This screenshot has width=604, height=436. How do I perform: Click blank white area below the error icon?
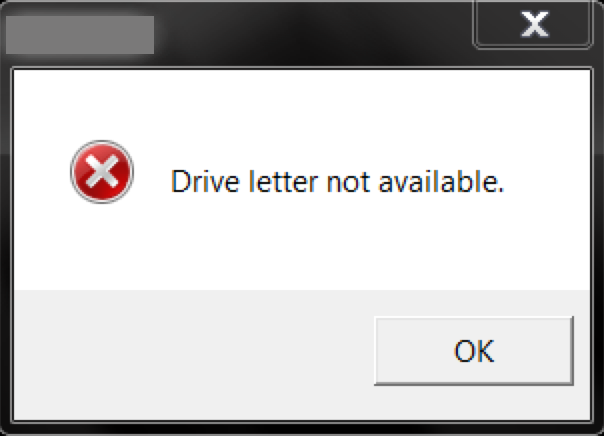pos(102,247)
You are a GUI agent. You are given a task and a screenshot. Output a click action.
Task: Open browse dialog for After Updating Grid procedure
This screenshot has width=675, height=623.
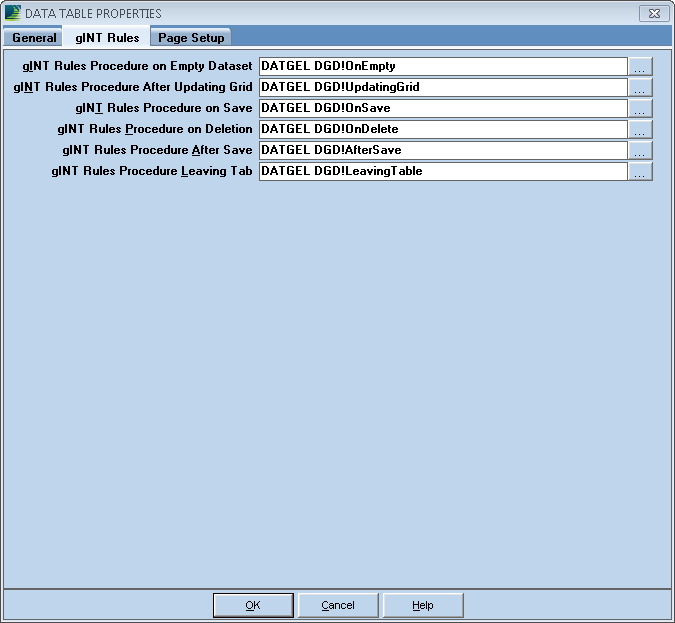coord(640,88)

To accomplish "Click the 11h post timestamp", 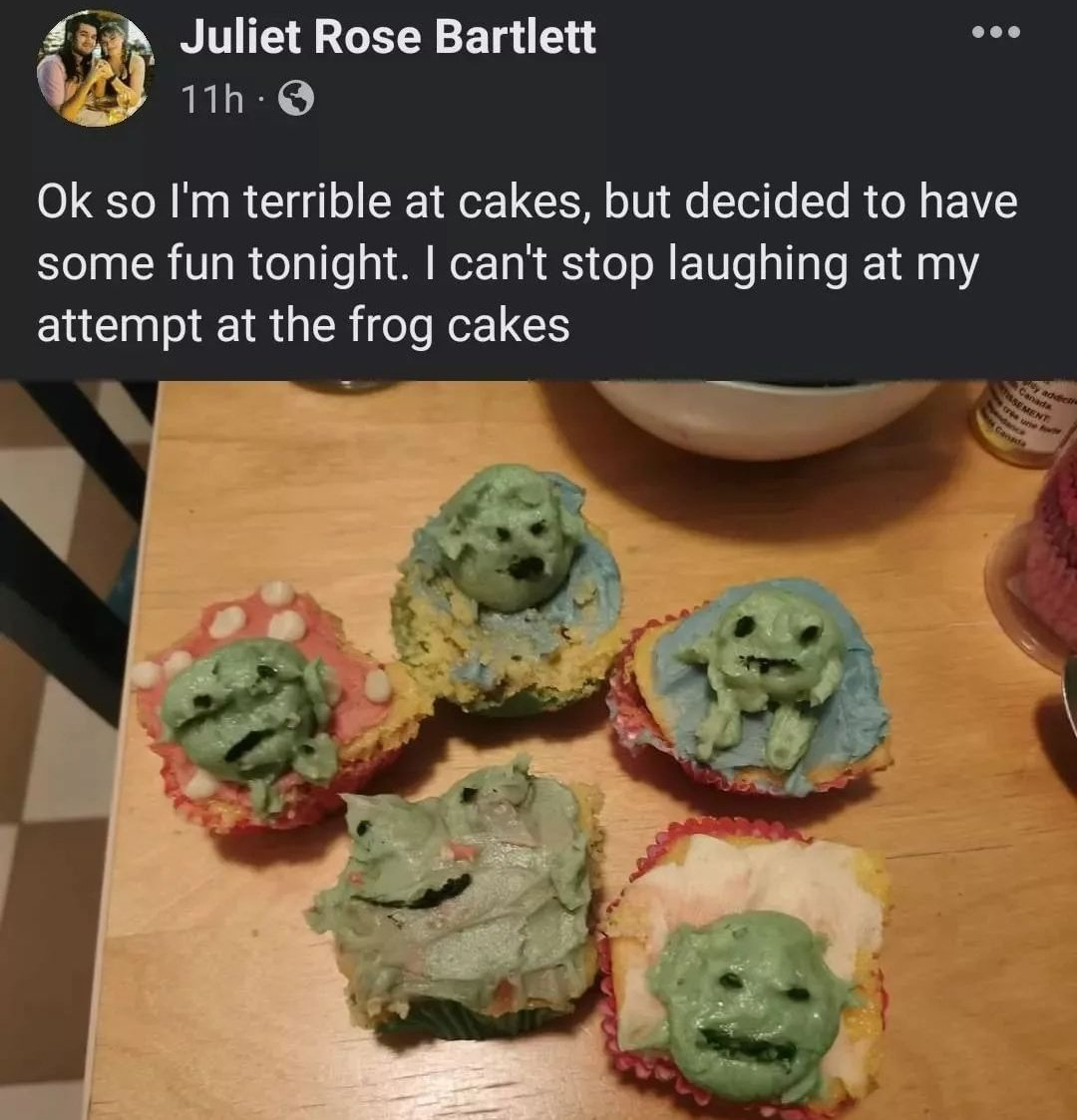I will pos(211,98).
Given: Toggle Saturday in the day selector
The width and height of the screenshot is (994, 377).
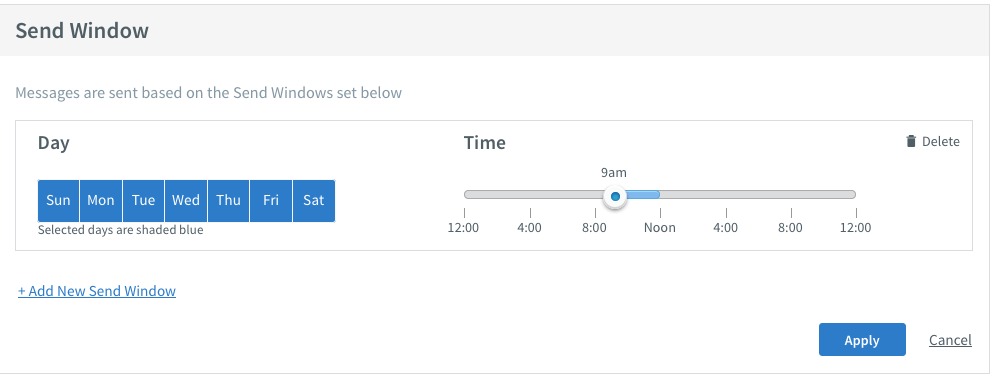Looking at the screenshot, I should pos(314,201).
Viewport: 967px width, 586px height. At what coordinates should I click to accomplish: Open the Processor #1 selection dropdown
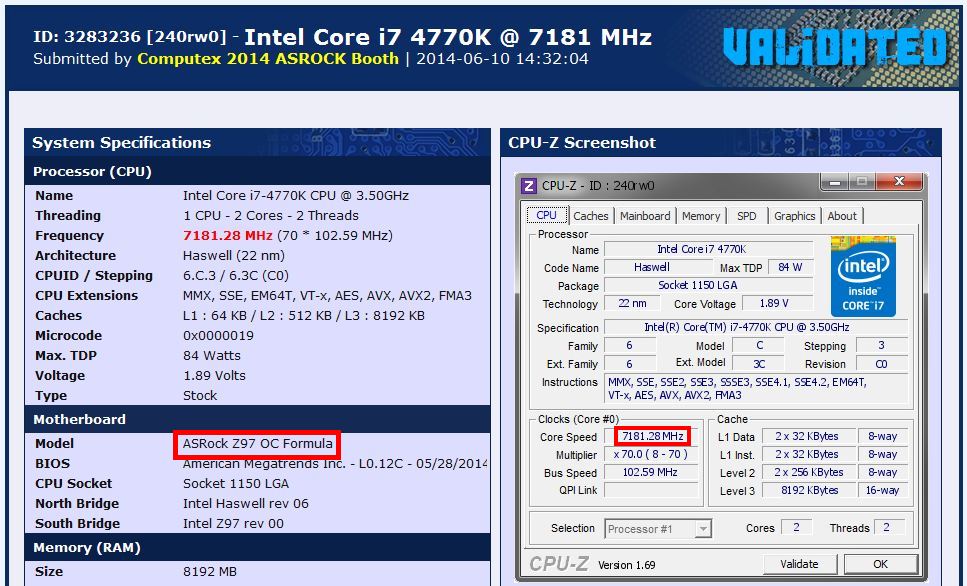pyautogui.click(x=657, y=529)
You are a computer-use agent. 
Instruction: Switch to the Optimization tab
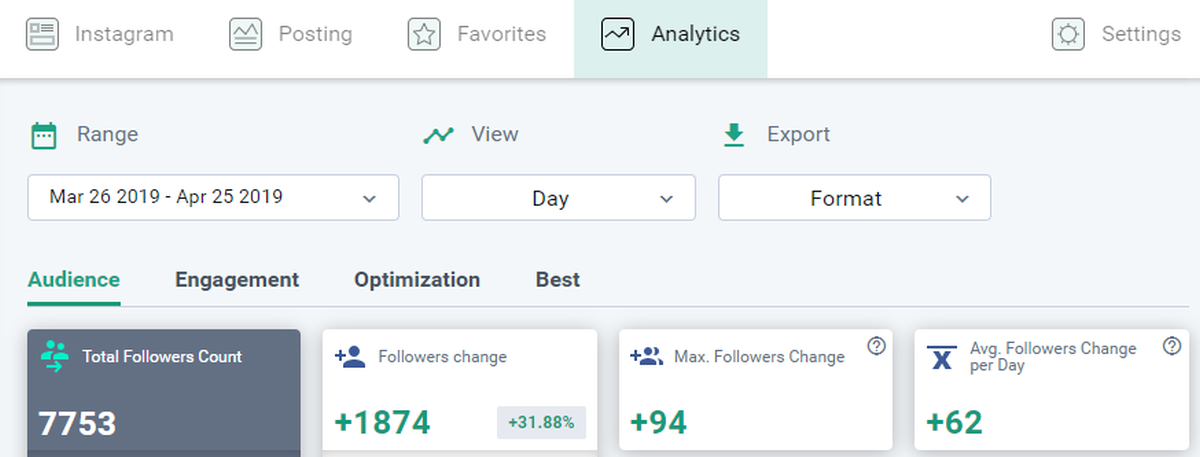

= = = =

About this exercise >> Copy every line of the data where "agent" is found.

Problem solution >>
You are a GUI agent. You are given a task and a screenshot. Output a click action.
You are a computer-use agent. 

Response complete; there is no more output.